Task:
Write out all of the entries below word for word.

[Pixel coordinate grounding data]
··········

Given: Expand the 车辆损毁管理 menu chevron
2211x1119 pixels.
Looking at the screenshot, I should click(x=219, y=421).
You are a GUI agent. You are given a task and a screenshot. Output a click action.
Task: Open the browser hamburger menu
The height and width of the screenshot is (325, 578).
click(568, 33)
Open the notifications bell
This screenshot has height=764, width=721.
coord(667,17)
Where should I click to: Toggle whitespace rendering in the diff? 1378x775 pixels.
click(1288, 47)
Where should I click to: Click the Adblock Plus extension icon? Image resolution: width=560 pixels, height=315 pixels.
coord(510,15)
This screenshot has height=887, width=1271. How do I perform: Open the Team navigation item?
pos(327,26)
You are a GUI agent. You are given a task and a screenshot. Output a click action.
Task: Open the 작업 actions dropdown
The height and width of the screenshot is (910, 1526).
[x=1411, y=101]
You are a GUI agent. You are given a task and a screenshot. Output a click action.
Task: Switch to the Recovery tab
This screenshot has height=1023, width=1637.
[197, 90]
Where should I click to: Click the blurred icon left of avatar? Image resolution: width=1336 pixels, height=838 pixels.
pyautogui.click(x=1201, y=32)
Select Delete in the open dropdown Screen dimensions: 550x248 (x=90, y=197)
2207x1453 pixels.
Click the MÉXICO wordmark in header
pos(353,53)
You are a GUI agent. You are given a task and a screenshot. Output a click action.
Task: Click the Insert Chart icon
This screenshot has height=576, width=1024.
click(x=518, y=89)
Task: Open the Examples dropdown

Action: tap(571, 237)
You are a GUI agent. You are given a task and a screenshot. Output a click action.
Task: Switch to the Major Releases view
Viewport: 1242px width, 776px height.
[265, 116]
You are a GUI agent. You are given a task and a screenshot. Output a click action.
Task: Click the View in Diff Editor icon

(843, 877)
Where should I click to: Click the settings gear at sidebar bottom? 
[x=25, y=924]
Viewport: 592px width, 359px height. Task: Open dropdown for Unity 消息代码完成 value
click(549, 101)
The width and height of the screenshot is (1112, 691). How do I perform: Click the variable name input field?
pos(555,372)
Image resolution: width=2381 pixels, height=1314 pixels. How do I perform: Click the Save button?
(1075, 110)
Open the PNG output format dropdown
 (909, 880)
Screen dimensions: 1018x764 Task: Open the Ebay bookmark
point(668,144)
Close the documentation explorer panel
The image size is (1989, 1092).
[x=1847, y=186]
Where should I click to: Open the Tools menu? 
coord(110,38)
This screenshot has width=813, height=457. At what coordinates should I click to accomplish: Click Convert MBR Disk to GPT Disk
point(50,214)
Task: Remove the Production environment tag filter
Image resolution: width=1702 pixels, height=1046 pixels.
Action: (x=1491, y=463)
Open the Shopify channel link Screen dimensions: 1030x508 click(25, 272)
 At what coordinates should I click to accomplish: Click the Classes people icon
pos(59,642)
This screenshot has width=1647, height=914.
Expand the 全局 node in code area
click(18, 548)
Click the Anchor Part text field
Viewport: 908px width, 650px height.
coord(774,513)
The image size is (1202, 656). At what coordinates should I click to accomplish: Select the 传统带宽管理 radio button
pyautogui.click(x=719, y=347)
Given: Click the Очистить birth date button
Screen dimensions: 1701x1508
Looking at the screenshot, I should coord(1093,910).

··········

Task answer:
Given: Expand the 车辆损毁管理 menu chevron
2211x1119 pixels.
Looking at the screenshot, I should click(x=219, y=421).
You are a GUI agent. You are given a task and a screenshot. Output a click action.
Task: Open the browser hamburger menu
The height and width of the screenshot is (325, 578).
click(568, 33)
Open the notifications bell
This screenshot has height=764, width=721.
coord(667,17)
Where should I click to: Toggle whitespace rendering in the diff? 1378x775 pixels.
click(1288, 47)
Where should I click to: Click the Adblock Plus extension icon? Image resolution: width=560 pixels, height=315 pixels.
coord(510,15)
This screenshot has height=887, width=1271. How do I perform: Open the Team navigation item?
pos(327,26)
You are a GUI agent. You are given a task and a screenshot. Output a click action.
Task: Open the 작업 actions dropdown
The height and width of the screenshot is (910, 1526).
[x=1411, y=101]
You are a GUI agent. You are given a task and a screenshot. Output a click action.
Task: Switch to the Recovery tab
This screenshot has height=1023, width=1637.
[197, 90]
Where should I click to: Click the blurred icon left of avatar? Image resolution: width=1336 pixels, height=838 pixels.
pyautogui.click(x=1201, y=32)
Select Delete in the open dropdown Screen dimensions: 550x248 (x=90, y=197)
2207x1453 pixels.
Click the MÉXICO wordmark in header
pos(353,53)
You are a GUI agent. You are given a task and a screenshot. Output a click action.
Task: Click the Insert Chart icon
This screenshot has height=576, width=1024.
click(x=518, y=89)
Task: Open the Examples dropdown

Action: tap(571, 237)
You are a GUI agent. You are given a task and a screenshot. Output a click action.
Task: Switch to the Major Releases view
Viewport: 1242px width, 776px height.
[265, 116]
You are a GUI agent. You are given a task and a screenshot. Output a click action.
Task: Click the View in Diff Editor icon

(843, 877)
Where should I click to: Click the settings gear at sidebar bottom? 
[x=25, y=924]
Viewport: 592px width, 359px height. Task: Open dropdown for Unity 消息代码完成 value
click(549, 101)
The width and height of the screenshot is (1112, 691). How do I perform: Click the variable name input field?
pos(555,372)
Image resolution: width=2381 pixels, height=1314 pixels. How do I perform: Click the Save button?
(1075, 110)
Open the PNG output format dropdown
 (909, 880)
Screen dimensions: 1018x764 Task: Open the Ebay bookmark
point(668,144)
Close the documentation explorer panel
The image size is (1989, 1092).
[x=1847, y=186]
Where should I click to: Open the Tools menu? 
coord(110,38)
This screenshot has width=813, height=457. At what coordinates should I click to accomplish: Click Convert MBR Disk to GPT Disk
point(50,214)
Task: Remove the Production environment tag filter
Image resolution: width=1702 pixels, height=1046 pixels.
Action: (x=1491, y=463)
Open the Shopify channel link Screen dimensions: 1030x508 click(25, 272)
 At what coordinates should I click to accomplish: Click the Classes people icon
pos(59,642)
This screenshot has width=1647, height=914.
Expand the 全局 node in code area
click(18, 548)
Click the Anchor Part text field
Viewport: 908px width, 650px height.
coord(774,513)
The image size is (1202, 656). At what coordinates should I click to accomplish: Select the 传统带宽管理 radio button
pyautogui.click(x=719, y=347)
Given: Click the Очистить birth date button
Screen dimensions: 1701x1508
Looking at the screenshot, I should coord(1093,910).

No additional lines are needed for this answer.